NEITI moves to recover N69bn, $5.31bn from oil firms

…to increase focus on mining sector

The Nigeria Extractive Industries Transparency Initiative (NEITI) has disclosed plans to adopt workable policies and strategies to ensure the recoverable revenues of N69.51 billion and $5.31 billion still outstanding from oil and gas companies, were recovered.

New Executive Secretary of NEITI, Dr. Orji Ogbonnaya Orji, who disclosed this during his maiden briefing with newsmen yesterday in Abuja, said the amounts were contained in the findings of the 2018 Audit report of the petroleum sector. According to him, the amounts do not include findings and outstanding revenues from the Nigerian National Petroleum Corporation, NNPC, which, he said, were being dealt with by a joint committee. Although he did not name the entities involved in the outstanding amounts, checks on NEITI’s 2018 audit report showed Addax Petroleum, Aiteo, Chevron, Conoil, Mobil, Nigerian Agip, Seplat, and Shell Petroleum Development Company, among 65 oil and gas companies with financial liabilities to the Federation Account.
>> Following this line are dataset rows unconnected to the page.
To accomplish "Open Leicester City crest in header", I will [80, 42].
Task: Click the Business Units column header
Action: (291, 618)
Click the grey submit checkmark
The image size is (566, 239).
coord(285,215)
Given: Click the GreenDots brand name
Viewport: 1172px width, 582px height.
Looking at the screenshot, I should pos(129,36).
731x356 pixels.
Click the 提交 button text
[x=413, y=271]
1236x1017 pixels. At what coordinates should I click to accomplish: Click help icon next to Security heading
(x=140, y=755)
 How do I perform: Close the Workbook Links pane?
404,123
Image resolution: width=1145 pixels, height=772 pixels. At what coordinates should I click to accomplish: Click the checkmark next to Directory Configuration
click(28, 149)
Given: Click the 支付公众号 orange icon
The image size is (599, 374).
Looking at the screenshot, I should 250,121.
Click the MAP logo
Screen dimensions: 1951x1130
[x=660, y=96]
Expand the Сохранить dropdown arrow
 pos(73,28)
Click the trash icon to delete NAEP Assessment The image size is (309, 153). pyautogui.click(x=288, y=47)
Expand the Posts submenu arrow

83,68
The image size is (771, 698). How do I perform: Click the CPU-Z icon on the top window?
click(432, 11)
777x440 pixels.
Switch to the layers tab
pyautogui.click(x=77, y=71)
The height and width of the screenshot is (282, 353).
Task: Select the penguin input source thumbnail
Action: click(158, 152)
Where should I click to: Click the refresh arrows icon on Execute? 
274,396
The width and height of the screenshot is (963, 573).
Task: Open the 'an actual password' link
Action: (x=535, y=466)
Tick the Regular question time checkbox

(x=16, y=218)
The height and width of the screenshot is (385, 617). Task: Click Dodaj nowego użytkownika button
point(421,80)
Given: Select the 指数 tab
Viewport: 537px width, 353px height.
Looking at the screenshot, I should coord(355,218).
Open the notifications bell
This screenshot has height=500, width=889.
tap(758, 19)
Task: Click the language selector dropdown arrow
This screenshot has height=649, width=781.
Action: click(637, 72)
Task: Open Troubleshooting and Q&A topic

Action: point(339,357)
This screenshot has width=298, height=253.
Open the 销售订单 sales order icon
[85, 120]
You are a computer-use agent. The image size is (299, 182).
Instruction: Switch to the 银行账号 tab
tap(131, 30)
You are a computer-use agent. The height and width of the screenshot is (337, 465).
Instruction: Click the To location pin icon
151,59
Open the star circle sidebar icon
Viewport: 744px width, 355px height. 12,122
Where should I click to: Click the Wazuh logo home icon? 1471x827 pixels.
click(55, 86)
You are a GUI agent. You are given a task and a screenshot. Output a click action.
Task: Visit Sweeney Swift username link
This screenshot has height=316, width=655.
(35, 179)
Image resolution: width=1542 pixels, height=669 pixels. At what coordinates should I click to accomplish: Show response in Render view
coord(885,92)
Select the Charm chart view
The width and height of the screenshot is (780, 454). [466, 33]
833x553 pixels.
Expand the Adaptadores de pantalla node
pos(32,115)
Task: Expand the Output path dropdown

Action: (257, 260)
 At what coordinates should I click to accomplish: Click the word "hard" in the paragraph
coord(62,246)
He said contrary to the expectations of the Extractive Industries Transparency Initiative (EITI), the reports put out by NEITI was not adequately explored to ensure accountability and positive visible impacts on the citizenry. According to him, EITI, which was first implemented in 2004 in Nigeria, expects transparency and public disclosure of information and data in the extractive industry, to ensure accountability, poverty reduction and national development.

He said: “This is why my focus will be on the implementation of the remedial issues disclosed in the reports. “The current NEITI management under my leadership is already evolving policies and strategies that would ensure that the recommendations in our reports are followed through and statutory recoverable revenues due to government, which is put at N69.51 billion respectively, as revealed by the 2018 NEITI audit reports are recovered into government coffers. “These recoverable revenues consist of payments on oil royalty, gas flare penalties, Petroleum Profit Tax, Company Income Tax, Education Tax, Withholding Tax, Value Added Tax and NNDC levy. “We are no longer comfortable just releasing reports. Our emphasis will be on these and other recoverable revenues due government while ensuring that companies are treated fairly and given the opportunity to grow.”

Orji disclosed that to make this happen seamlessly, a framework was underway to look at existing issues as it affects individual agencies, adding that deeper engagement with the companies would aid mutual trust, knowledge sharing and technical capability. The NEITI boss, who further noted that NEITI would pay more focus on the mining sector, said since the inception of NEITI audit in the sector, there has been a steady revenue increase to the federation account. “From a paltry N8.19 billion recorded in 2007 audit, to over N67 billion earned from the sector in 2018, shows over a 900 per cent increase. A mere 0.18 per cent contribution of the sector to the GDP, shows that a lot more needs to happen in Nigeria’s mining sector. “We will, therefore, conduct fresh scoring studies on mining, paying particular attention to investment opportunities in the sector. We will take the lead in assisting government to have a fallback position as renewable energy and its attendant consequences get underway,” he added. Orji, who stressed on the need to strengthen the powers and functions of NEITI to address the challenges and emerging issues in the global EITI, maintained that his administration would be committed to the full implementation of the emerging issues in areas of contract transparency, beneficial ownership, mainstreaming, commodity trading, environment, gender and a host of others.